For decades after this I hated nothing more than a bully, and in my subconscious I related myself to one because I was the sort that did not stand up, the one who watched and did nothing. I would use words, fists and any other weapon I could find to stop someone from hurting someone else, never realizing that I was fighting not against a bully but against my own self-loathing and despair. I had a bad case of double hatred and was incapable of love.
Self-acceptance is the basis of all lasting love. It took me a long time to get this. When you set out to love someone else, you’ll immediately run into your own fears and insecurities, reflected back at you from the object of your ‘love’. I had to come to terms with myself before I could offer anyone else anything.
Sometimes learning to love yourself has to be a conscious process. I needed to go back to that kitchen in my mind, years later, to finally see the truth. I had to deliberately forgive myself. Not for my lack of action, I see of course there was nothing I could have done, but for my wrong perception of myself, and thus of other people, that led to so much trouble in my life.
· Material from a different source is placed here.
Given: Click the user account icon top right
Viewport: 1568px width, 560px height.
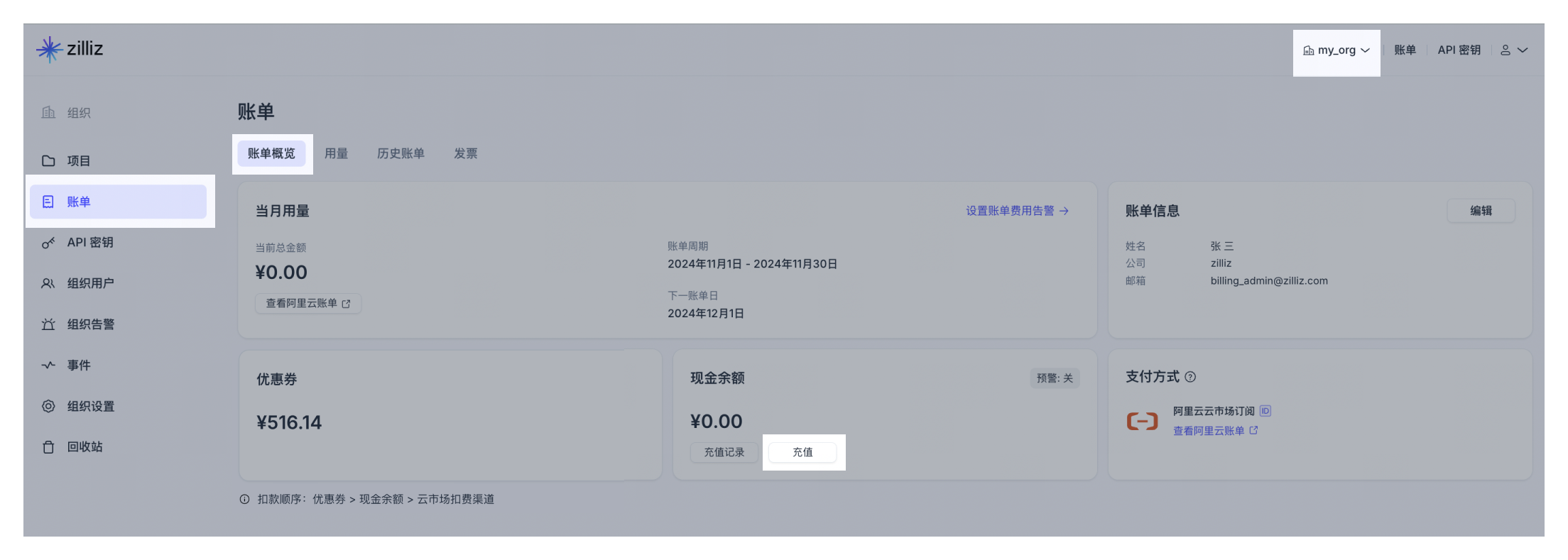Looking at the screenshot, I should (x=1505, y=50).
Carl Jung wrote that everything that irritates us about others can lead us to an understanding of ourselves. We all have have very deeply held perceptions of ourselves, often formed in childhood, before we’re even capable of any sort of objectivity. These false conclusions can lead us to be hostile or angry towards people who tend to trigger these perceptions when we meet them. These are the ones we find hard to love. We find love hard because we cannot and have not accepted our own failings, our own humanness which puts us on the same moral level as every other human.
In seeking to fulfill the commandment to love our neighbor, it is essential not to forget the first step. If we cannot accept ourselves, we cannot love anyone else. God has accepted us, who are we to judge what he has done? We’re not on the planet to make sure other people get saved; we’re here to be saved ourselves. We must be saved from all forms of rejection, loathing and comparison beginning right in our own souls.
The outer world is a mirror to our own inner state. People we meet who are difficult to love are often brought in to light up the shadows inside our own hearts, the forgotten places where dark thoughts and anger have been allowed to fester and grow. Courage is not about running into a fight you are not equipped to win, pretending to be what you are not. Courage is learning to love, and it starts with learning to be what we are, without fear or condemnation. What I lacked that night long ago was not what I thought I lacked. As Christian Existentialist philosopher Paul Tillich so poignantly put it, “The courage to be is the courage to accept oneself, in spite of being unacceptable.” When we can do this for ourselves, because it is what God has done for us all, then and only then are we equipped to love the worst neighbor. The courage to be as we are, with all our failures, insufficiencies and doubts, is the courage to love.